“Yeah, he can be in the conversation for sure,” a confident Jos Buttler answered in the post-match press conference.
Hailed as the “superman” by Eoin Morgan after his Player of the Match-winning heroics in the 2019 ICC Men’s Cricket World Cup final, Stokes already had his redemption story after a forgettable final in the ICC Men’s T20 World Cup in 2016 where he conceded four sixes, and the match, to Carlos Brathwaite in the final over.
“Everyone back home is hopefully trying to be the next Ben Stokes,” Morgan had said after Stokes’ superlative effort in England’s title win at Lord’s three years back.
In another packed stadium at the MCG in 2022, Stokes wrote another chapter into his adventurous career – this time compiling his maiden T20I fifty in the final of the ICC Men’s T20 World Cup 2022 against Pakistan with the team in a spot of bother.
“He’s a true match-winner, and he’s been there in those scenarios time and time again. He just has a lot of know-how for how to do that,” Buttler said.
Stokes had come into the tournament with his place in England’s dynamic batting line-up under scrutiny. A batting average of 19 in the format did not help his cause. But he stepped it up in two crunch games (a 42* against Sri Lanka with the game and survival of the team on the line preceded this knock).
On Sunday, he watched as England lost three wickets in the Powerplay to some hostile bowling from Pakistan. With skipper Buttler back in the hut, the onus was on Stokes to carry England home.
While he got off to a slow start, Stokes ensured he stayed until the end, keeping the required run rate within reach to make an unbeaten 52 off 49 balls and take England to their second T20 World Cup title.
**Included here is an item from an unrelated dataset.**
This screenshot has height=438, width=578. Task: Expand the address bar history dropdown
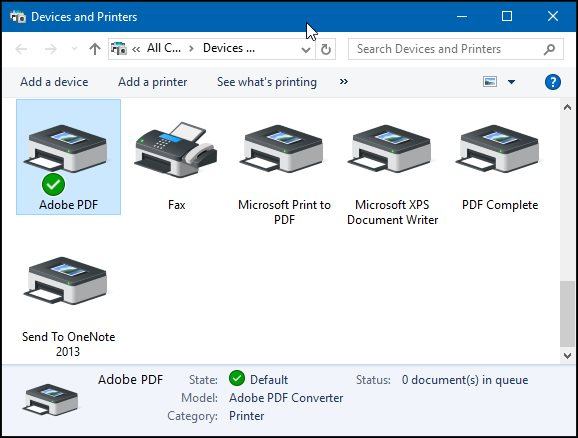306,49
“I think it certainly wasn’t his most fluent innings or probably didn’t time the ball as well as he can, but you knew he was never going to go down without a fight and stand up and be there at the end,” Buttler added.
“We were immensely lucky to have him, and he’s one of the great players of English cricket.”
Speaking about Stokes’ redemption after the forgettable night at the Wankhede six years ago, Buttler joked that it was a “shame he did his documentary a year early”.
“It’s an amazing story really, isn’t it? I think all these big moments, like I’ll always remember his words to Jofra about how things don’t define you, and I think he’s obviously never let that 2016 final sort of push him back, and you think of the things he’s gone on to achieve in his career since then is just amazing.”
Buttler also agreed that this England team, which now holds the ODI and T20 World Cups together, is in the conversation to be the greatest white-ball team of all time.
“To have won in 2019 and now win this T20 World Cup, as well, it just shows the vision at the start that people had where we could get to as an England white ball team.
“There’s no reason why we shouldn’t go on from strength to strength.”